Regret Bound of Adaptive Control in Linear Quadratic Gaussian (LQG) Systems
Lale, Sahin, Azizzadenesheli, Kamyar, Hassibi, Babak, Anandkumar, Anima
One of the core challenges in the field of control theory and reinforcement learning is adaptive control. It is the problem of controlling dynamical systems when the dynamics of the systems are unknown to the decision-making agents. In adaptive control, agents interact with given systems in order to explore and control them while the long-term objective is to minimize the overall average associated costs. The agent has to balance between exploration and exploitation, learn the dynamics, strategize for further exploration, and exploit the estimation to minimize the overall costs. The sequential nature of agent-system interaction results in challenges in the system identifying, estimation, and control under uncertainty, and these challenges are magnified when the systems are partially observable, i.e. contain hidden underlying dynamics.

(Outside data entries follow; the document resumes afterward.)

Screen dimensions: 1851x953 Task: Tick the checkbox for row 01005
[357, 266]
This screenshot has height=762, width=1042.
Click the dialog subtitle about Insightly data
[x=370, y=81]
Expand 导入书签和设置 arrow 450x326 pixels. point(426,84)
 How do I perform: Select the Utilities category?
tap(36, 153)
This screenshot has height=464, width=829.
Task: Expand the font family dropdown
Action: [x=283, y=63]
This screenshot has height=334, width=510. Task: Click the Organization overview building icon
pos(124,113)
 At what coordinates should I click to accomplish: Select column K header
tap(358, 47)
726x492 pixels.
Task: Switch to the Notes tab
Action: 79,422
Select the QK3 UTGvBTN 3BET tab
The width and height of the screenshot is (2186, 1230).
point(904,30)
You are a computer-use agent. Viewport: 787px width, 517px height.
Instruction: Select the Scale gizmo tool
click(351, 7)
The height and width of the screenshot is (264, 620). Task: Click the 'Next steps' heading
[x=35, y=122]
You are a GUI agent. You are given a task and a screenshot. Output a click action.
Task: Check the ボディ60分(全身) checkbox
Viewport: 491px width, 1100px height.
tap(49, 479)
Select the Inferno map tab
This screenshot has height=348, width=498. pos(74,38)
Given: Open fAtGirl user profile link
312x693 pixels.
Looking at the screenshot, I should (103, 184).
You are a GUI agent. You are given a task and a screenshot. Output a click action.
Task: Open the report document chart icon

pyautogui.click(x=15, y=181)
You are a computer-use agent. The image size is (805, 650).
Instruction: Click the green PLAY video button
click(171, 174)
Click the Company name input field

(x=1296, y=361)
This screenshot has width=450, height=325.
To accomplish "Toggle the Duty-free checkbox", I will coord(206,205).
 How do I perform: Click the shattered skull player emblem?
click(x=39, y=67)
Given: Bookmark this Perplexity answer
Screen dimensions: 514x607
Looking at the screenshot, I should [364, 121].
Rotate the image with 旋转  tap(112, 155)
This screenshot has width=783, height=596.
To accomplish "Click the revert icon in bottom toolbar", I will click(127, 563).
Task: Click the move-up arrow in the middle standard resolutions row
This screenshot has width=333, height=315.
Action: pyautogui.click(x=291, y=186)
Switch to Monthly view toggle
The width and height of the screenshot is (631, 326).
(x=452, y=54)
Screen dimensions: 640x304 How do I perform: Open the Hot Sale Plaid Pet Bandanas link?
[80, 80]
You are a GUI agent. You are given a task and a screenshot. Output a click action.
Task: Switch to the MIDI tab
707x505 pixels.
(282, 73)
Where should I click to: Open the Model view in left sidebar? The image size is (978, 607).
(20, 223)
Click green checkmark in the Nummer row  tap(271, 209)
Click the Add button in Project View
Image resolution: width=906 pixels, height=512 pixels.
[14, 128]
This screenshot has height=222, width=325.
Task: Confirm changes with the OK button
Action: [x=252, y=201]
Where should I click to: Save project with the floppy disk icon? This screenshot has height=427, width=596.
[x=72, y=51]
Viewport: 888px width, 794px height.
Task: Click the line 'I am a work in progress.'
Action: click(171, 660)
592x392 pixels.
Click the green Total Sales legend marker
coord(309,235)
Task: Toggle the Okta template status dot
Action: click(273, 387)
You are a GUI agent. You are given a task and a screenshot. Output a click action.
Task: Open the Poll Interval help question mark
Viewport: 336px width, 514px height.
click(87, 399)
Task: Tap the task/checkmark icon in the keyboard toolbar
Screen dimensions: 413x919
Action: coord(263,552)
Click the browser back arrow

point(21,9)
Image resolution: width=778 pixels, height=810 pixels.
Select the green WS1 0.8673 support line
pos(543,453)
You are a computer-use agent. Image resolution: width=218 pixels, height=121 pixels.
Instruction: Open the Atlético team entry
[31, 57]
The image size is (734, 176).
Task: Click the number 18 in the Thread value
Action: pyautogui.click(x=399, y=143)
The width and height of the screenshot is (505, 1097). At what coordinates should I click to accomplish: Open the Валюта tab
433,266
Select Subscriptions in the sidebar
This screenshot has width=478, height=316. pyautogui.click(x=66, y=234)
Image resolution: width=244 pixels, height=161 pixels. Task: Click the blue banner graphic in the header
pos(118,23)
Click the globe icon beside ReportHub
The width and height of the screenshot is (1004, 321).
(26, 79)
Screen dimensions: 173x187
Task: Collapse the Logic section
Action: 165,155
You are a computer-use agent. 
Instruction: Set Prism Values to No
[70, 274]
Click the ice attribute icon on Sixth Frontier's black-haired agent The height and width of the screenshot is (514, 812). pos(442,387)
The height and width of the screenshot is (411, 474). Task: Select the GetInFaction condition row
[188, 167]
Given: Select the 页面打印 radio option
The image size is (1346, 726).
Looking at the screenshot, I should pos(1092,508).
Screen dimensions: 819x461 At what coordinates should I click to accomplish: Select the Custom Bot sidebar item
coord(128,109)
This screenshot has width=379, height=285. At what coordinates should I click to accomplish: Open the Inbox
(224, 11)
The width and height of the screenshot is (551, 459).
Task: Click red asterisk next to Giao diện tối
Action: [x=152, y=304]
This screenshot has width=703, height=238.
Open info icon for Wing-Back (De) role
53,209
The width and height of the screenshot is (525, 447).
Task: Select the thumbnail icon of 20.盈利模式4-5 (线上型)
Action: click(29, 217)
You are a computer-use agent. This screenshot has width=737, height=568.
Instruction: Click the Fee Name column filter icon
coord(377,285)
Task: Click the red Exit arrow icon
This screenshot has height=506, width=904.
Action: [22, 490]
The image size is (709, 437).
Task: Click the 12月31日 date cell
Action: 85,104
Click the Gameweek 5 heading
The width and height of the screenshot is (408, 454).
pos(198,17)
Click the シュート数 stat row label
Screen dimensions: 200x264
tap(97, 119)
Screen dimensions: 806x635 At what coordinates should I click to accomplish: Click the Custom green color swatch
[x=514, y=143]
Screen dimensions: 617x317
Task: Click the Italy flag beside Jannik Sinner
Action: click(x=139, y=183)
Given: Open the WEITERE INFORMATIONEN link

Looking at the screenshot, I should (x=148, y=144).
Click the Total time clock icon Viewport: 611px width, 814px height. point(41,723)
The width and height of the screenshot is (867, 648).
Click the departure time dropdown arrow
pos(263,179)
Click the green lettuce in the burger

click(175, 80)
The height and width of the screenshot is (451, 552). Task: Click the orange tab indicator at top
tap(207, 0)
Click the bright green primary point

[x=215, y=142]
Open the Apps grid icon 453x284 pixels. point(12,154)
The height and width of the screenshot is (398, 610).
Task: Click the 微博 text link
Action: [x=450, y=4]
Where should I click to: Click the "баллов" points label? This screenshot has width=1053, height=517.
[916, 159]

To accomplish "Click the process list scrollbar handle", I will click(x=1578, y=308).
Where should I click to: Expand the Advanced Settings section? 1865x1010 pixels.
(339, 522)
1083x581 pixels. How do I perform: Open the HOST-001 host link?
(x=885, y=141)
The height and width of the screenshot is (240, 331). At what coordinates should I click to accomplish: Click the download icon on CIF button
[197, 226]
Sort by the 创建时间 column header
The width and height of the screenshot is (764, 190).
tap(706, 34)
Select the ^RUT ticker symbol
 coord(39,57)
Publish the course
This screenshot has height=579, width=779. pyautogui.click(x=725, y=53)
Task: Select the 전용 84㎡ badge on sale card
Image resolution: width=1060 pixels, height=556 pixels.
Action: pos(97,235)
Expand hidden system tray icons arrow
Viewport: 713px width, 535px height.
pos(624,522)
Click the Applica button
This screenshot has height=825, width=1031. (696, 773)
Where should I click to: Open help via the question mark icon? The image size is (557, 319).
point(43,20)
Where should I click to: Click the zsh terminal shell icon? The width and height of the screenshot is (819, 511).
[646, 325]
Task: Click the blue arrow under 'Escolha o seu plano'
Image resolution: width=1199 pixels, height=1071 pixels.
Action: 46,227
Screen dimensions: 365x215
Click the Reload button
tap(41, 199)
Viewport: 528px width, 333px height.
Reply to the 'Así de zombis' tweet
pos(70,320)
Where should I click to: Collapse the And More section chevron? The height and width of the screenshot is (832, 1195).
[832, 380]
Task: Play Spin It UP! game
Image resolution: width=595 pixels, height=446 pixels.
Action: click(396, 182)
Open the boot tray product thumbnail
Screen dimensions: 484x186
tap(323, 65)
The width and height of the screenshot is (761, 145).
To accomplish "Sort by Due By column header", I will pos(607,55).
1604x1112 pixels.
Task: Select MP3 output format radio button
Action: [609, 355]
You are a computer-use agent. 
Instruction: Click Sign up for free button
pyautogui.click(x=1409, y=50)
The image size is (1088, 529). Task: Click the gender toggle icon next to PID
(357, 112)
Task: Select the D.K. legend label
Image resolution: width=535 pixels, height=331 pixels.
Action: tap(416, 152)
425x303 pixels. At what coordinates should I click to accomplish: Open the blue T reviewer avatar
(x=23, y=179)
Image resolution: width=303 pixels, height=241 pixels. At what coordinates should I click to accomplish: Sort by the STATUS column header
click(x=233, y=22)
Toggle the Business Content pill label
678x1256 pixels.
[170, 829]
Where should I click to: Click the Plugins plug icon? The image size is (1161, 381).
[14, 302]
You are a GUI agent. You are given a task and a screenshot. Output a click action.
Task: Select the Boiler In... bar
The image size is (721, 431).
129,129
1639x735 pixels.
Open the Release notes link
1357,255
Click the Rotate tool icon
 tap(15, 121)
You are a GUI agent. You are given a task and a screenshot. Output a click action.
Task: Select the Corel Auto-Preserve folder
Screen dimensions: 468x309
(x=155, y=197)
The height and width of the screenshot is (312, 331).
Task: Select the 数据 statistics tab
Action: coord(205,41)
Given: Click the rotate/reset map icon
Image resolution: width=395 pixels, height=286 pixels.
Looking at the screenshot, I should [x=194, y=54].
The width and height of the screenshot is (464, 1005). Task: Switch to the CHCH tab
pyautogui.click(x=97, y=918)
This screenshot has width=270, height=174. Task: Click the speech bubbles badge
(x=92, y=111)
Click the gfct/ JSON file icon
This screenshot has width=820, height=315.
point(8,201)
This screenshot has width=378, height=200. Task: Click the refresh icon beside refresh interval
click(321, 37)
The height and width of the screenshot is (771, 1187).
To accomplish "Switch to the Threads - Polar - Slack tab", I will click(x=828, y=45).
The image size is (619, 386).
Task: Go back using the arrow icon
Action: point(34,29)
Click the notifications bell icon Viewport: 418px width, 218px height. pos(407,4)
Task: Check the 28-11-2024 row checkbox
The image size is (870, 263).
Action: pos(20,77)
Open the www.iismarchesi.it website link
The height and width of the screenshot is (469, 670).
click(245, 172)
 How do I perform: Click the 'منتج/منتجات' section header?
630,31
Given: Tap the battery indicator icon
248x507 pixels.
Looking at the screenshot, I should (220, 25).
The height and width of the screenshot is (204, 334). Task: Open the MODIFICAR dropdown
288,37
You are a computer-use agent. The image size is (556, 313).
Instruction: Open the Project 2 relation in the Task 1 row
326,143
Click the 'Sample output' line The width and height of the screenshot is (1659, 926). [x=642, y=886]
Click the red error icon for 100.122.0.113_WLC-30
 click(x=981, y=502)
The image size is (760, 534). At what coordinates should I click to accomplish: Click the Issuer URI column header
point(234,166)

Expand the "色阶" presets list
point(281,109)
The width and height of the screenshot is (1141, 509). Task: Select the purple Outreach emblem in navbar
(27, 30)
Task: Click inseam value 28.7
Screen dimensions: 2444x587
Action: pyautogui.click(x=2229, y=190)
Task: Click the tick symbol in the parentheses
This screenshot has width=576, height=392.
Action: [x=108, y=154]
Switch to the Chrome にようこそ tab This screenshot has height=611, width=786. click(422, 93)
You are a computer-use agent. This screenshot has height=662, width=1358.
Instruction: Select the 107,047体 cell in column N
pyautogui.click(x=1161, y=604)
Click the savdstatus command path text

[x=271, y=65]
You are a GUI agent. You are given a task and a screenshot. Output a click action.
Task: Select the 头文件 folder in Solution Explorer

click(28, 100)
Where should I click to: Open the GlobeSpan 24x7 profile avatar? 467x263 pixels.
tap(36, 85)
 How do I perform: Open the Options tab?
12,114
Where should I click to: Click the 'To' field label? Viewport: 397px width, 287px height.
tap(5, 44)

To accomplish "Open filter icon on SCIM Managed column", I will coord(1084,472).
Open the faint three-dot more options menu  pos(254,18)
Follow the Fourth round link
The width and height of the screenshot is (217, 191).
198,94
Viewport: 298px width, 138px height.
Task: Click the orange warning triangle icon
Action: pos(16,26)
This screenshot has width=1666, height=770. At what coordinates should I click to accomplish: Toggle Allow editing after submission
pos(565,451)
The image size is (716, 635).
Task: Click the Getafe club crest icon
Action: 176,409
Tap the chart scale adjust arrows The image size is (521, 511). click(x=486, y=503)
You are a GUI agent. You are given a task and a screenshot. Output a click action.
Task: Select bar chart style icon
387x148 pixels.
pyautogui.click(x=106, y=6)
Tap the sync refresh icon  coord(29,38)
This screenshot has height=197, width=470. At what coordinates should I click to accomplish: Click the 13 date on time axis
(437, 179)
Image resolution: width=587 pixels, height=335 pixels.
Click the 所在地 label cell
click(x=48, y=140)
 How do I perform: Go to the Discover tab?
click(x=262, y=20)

In the linear systems, when the underlying dynamics are fully observable, the asymptotic optimality of estimation methods has been the topic of study in the last decades [Lai et al., 1982, Lai and Wei, 1987]. Recently, novel techniques and learning algorithms have been developed to study the finite-time behavior of adaptive control algorithms and shed light on the design of optimal methods [Peña et al., 2009, Fiechter, 1997, Abbasi-Yadkori and Szepesvári, 2011]. In particular, Abbasi-Yadkori and Szepesvári [2011] proposes to use the principle of optimism in the face of uncertainty (OFU) to balance exploration and exploitation in LQR, where the state of the system is observable.